**Instructions for the task**
Below are records with pictures. Reproduce exactly the lines from the line with "737x411 pixels. How" to the line with "You are a computer-use agent. Viewport: 694px", inclusive, and leave each picture out.

--- Provided records ---

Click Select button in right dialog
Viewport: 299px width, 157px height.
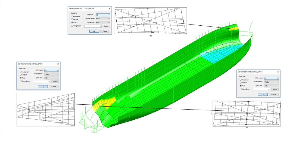tap(275, 89)
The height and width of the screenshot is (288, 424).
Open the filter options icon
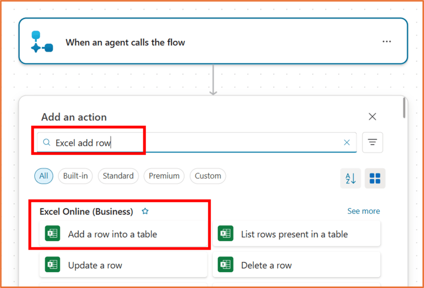372,142
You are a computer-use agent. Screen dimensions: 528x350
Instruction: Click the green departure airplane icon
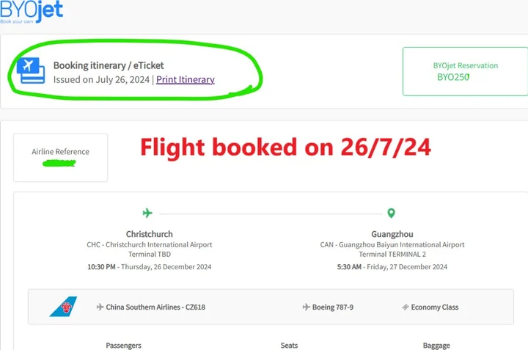tap(147, 213)
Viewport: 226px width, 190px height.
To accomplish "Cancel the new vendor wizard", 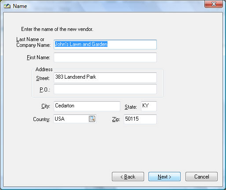I will (x=201, y=176).
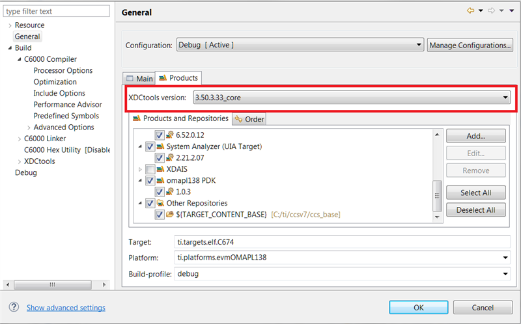Click the XDAIS product icon
This screenshot has width=521, height=324.
[160, 169]
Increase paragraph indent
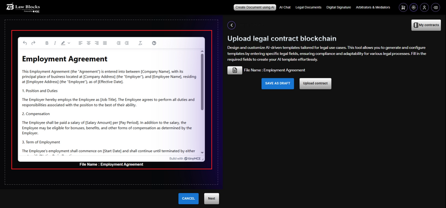 [x=127, y=43]
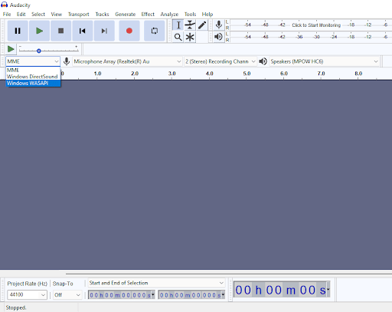Select the Multi-Tool asterisk icon
The height and width of the screenshot is (312, 392).
[x=190, y=37]
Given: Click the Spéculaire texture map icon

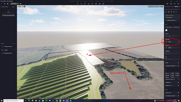Looking at the screenshot, I should coord(166,42).
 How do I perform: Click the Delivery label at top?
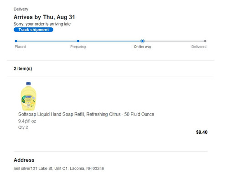coord(21,9)
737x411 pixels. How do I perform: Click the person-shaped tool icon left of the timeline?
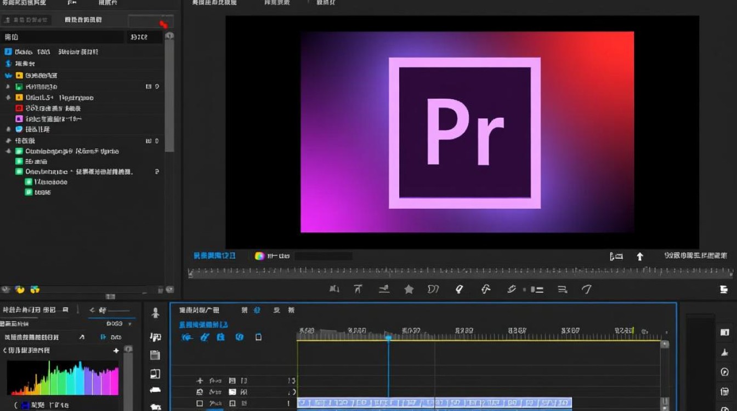pyautogui.click(x=155, y=313)
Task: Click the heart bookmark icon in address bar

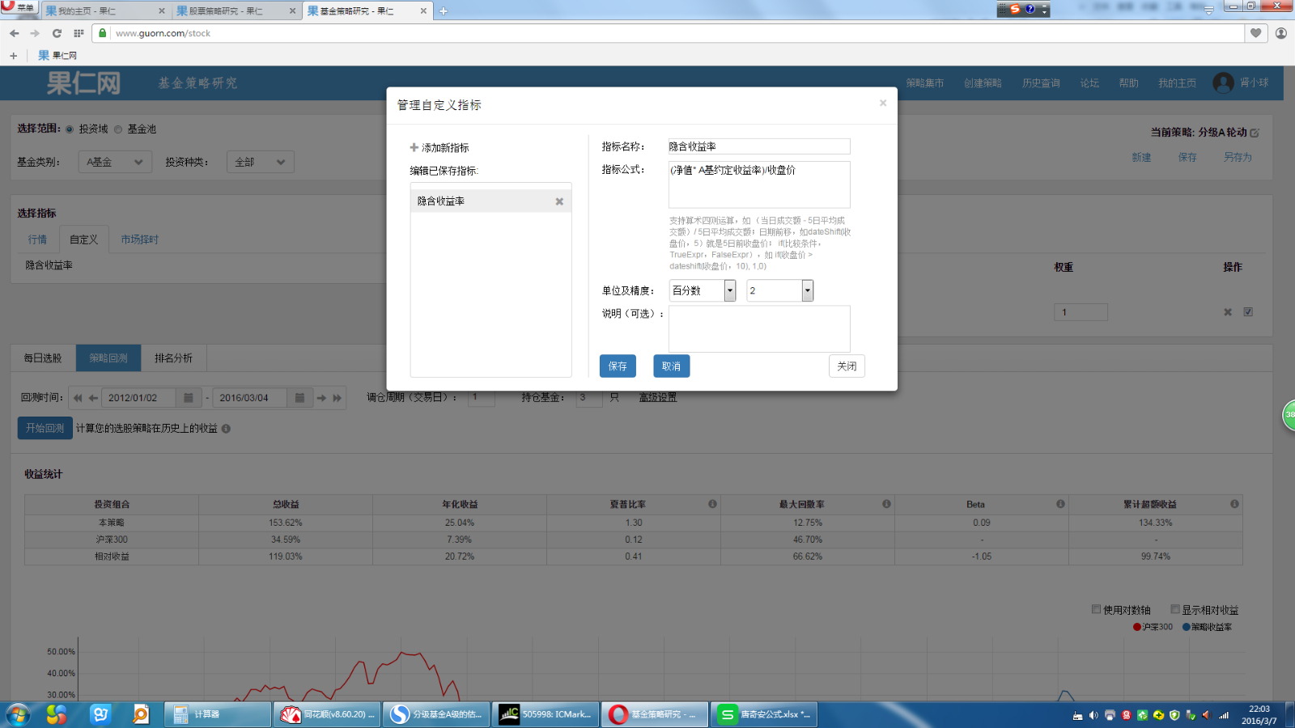Action: click(x=1255, y=33)
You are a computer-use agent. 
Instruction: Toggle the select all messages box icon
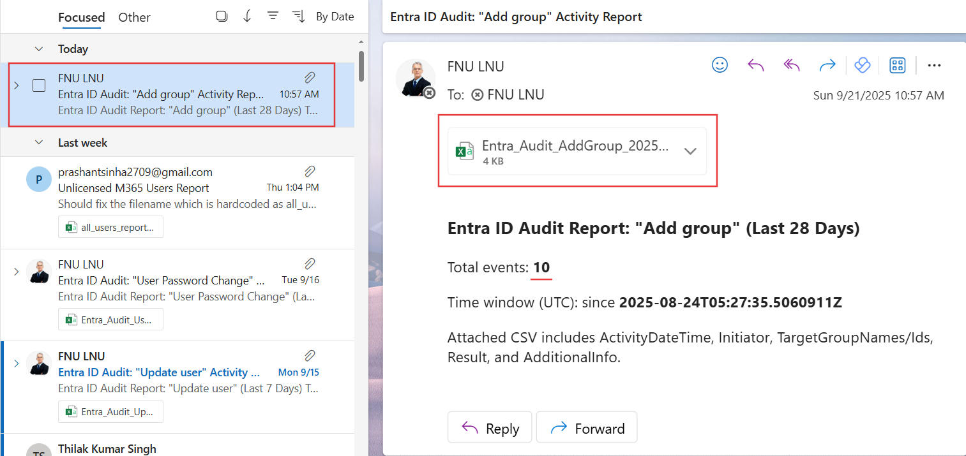click(x=222, y=17)
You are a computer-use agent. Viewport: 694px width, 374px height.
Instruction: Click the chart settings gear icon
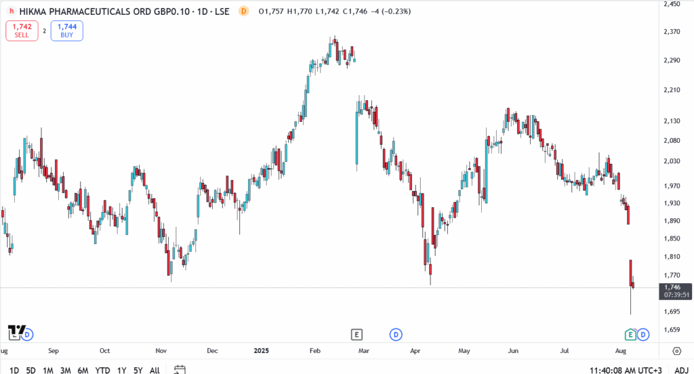click(x=676, y=351)
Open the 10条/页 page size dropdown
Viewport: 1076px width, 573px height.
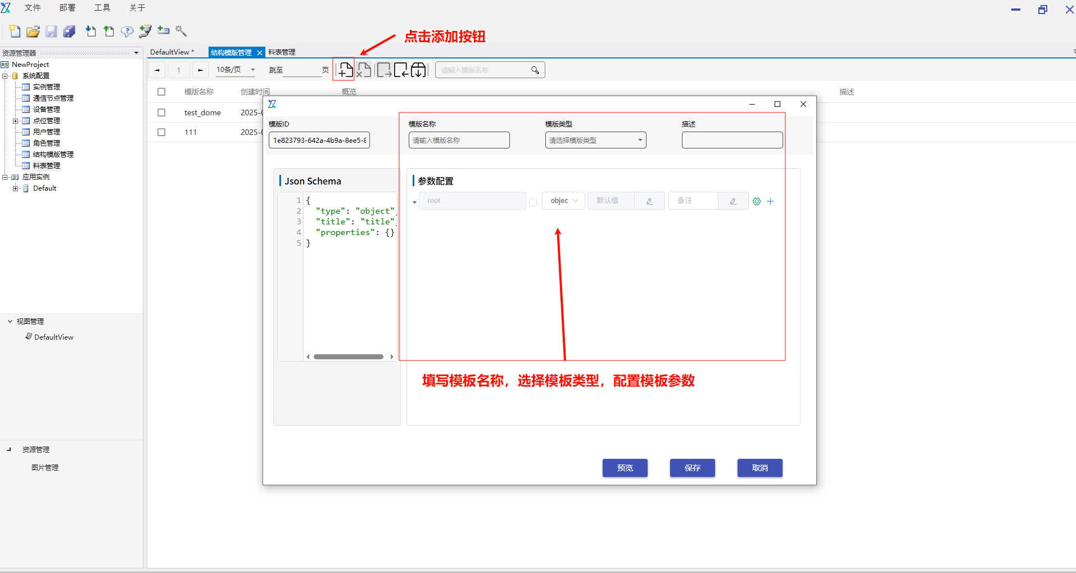click(x=236, y=70)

---

**Solution for this exercise**
737x411 pixels. How do I perform: Click the person-shaped tool icon left of the timeline?
pyautogui.click(x=155, y=313)
Task: Click the heart bookmark icon in address bar

Action: click(x=1255, y=33)
You are a computer-use agent. 
Instruction: Toggle the select all messages box icon
click(x=222, y=17)
You are a computer-use agent. Viewport: 694px width, 374px height.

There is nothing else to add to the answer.